[Study material]:
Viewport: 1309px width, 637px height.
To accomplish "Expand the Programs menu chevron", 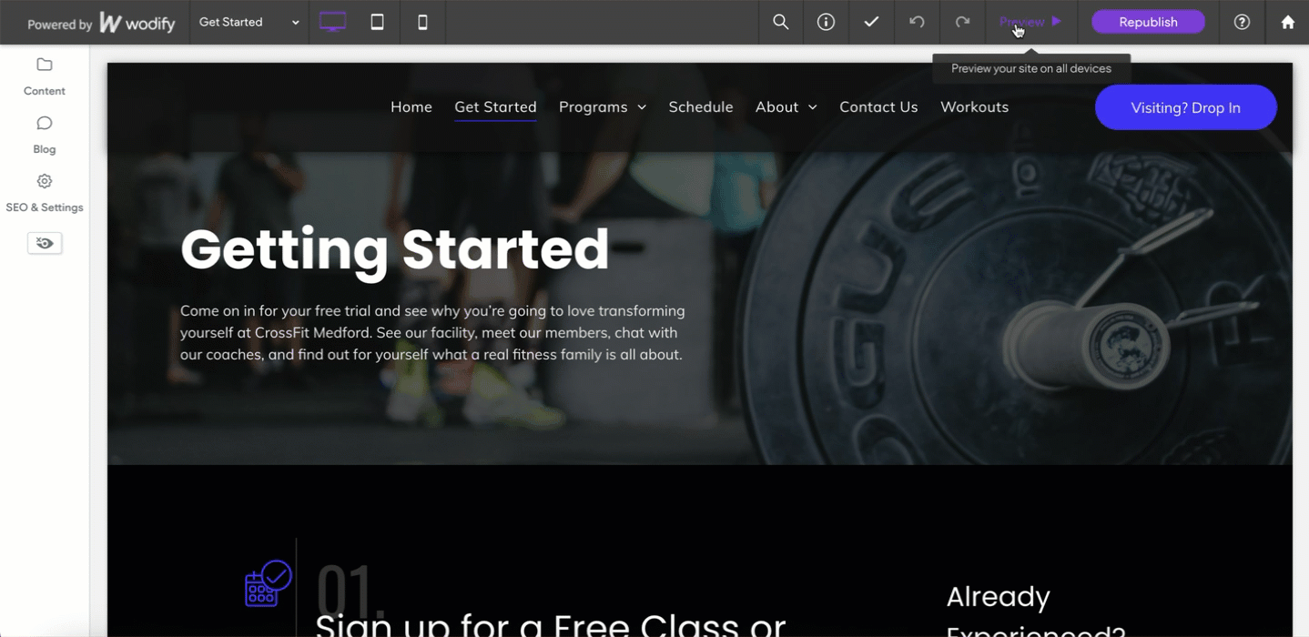I will pos(642,107).
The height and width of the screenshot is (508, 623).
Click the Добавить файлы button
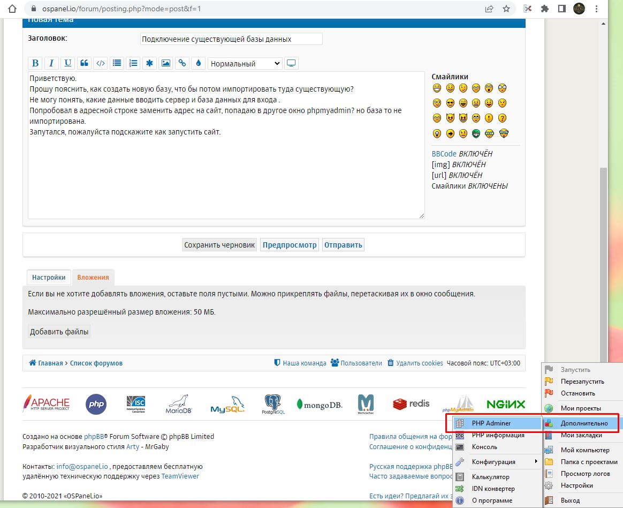click(59, 332)
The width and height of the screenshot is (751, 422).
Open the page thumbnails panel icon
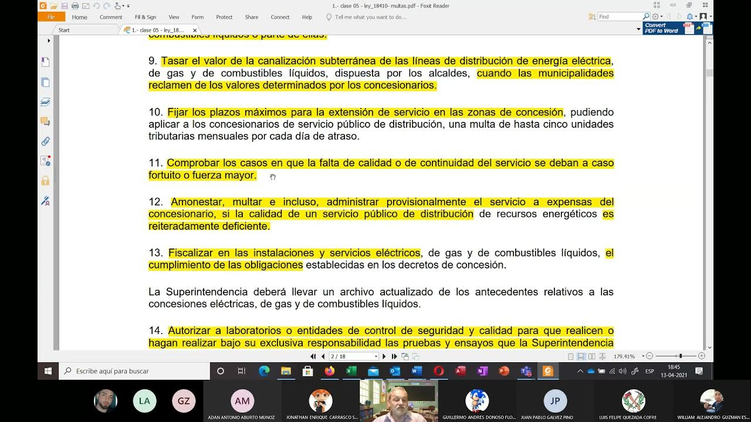[45, 83]
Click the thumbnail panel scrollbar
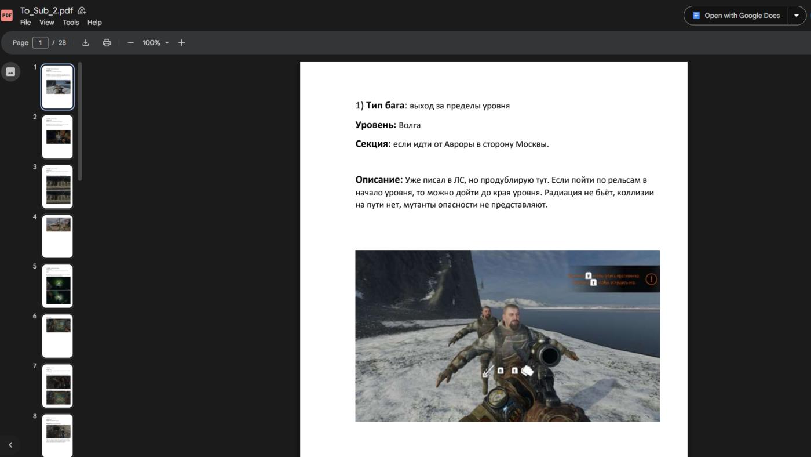This screenshot has width=811, height=457. (80, 122)
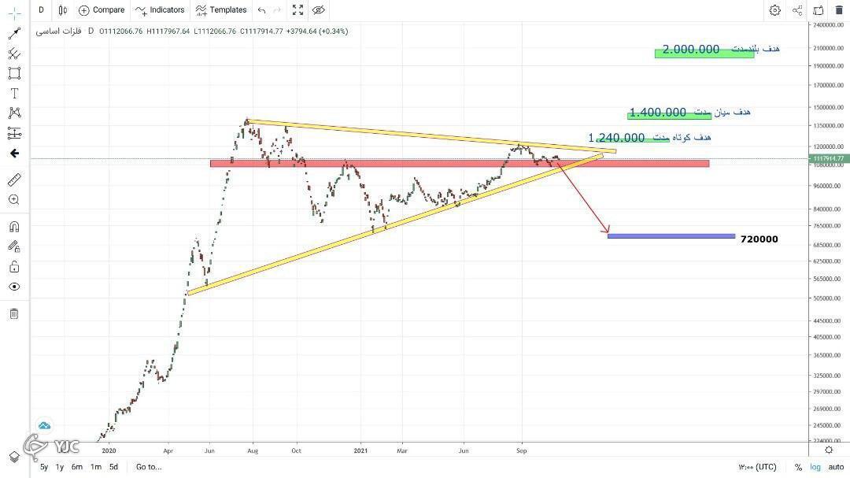Click the trash icon to remove drawings
This screenshot has width=850, height=478.
14,313
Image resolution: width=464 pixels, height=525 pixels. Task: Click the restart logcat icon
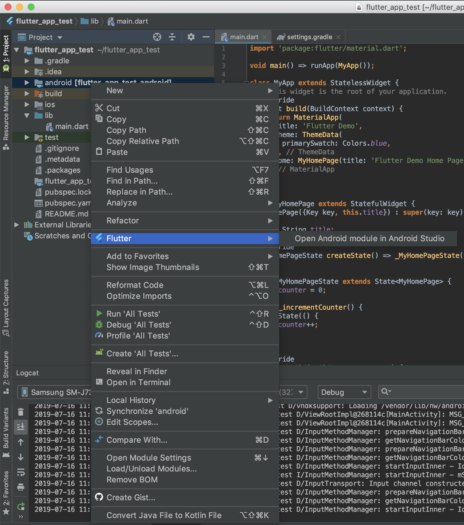[21, 506]
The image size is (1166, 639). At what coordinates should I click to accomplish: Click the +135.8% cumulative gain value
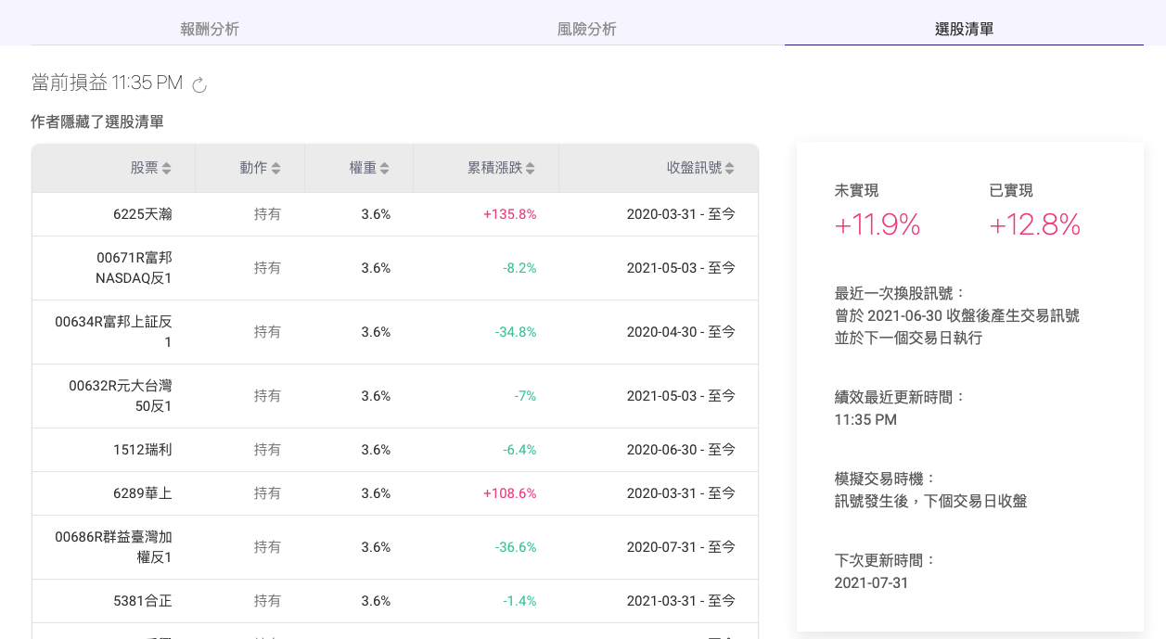[x=509, y=214]
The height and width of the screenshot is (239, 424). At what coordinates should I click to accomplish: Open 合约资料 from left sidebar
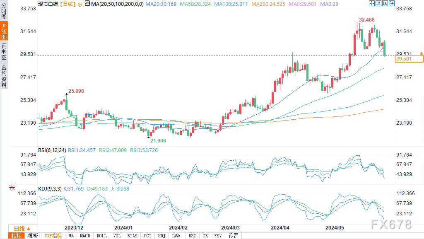[4, 76]
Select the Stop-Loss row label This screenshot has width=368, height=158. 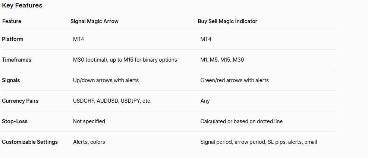coord(15,121)
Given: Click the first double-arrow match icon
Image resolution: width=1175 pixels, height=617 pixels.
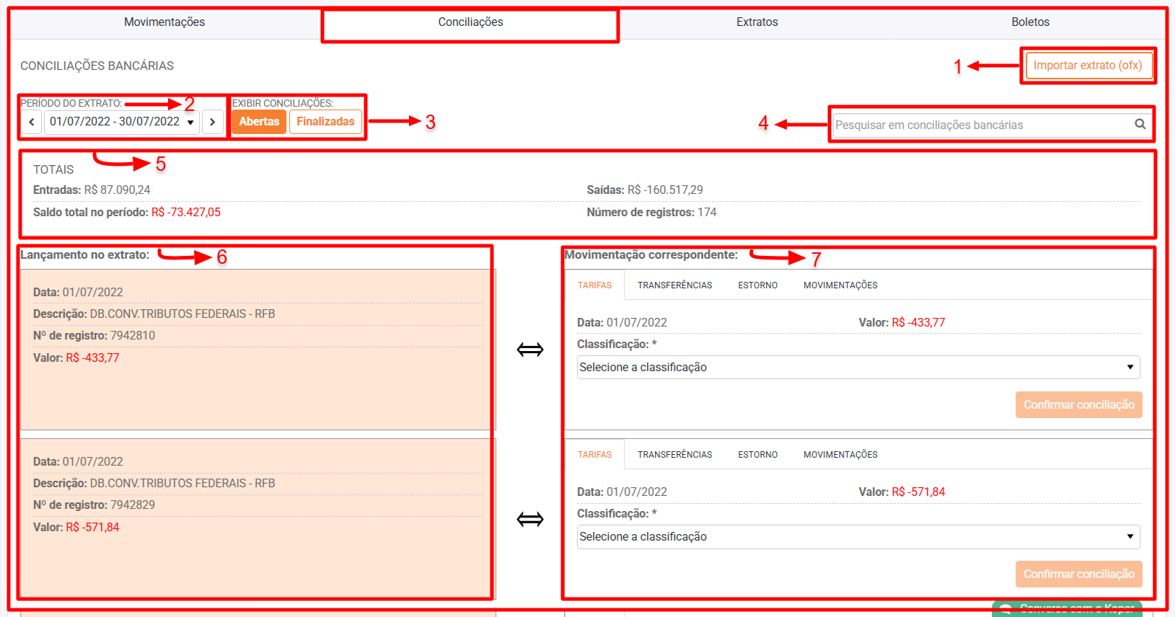Looking at the screenshot, I should 530,350.
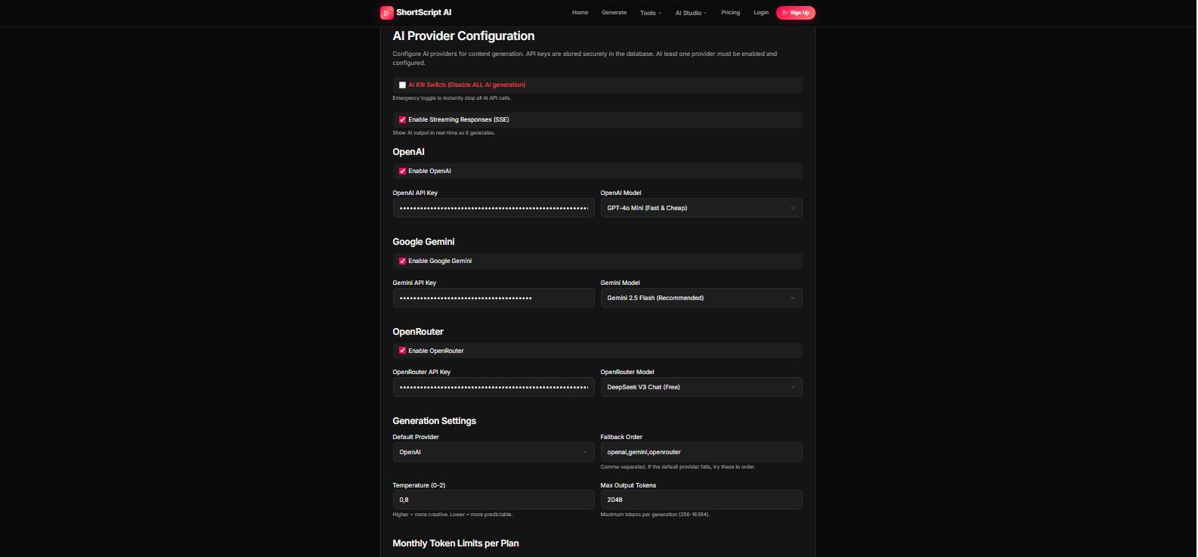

[Work request]:
Would you restate word for word each line from the one that holds "Image resolution: width=1175" to the end of the material, both ends included, without the pictures?

[Expected answer]:
Image resolution: width=1175 pixels, height=617 pixels.
Looking at the screenshot, I should 530,350.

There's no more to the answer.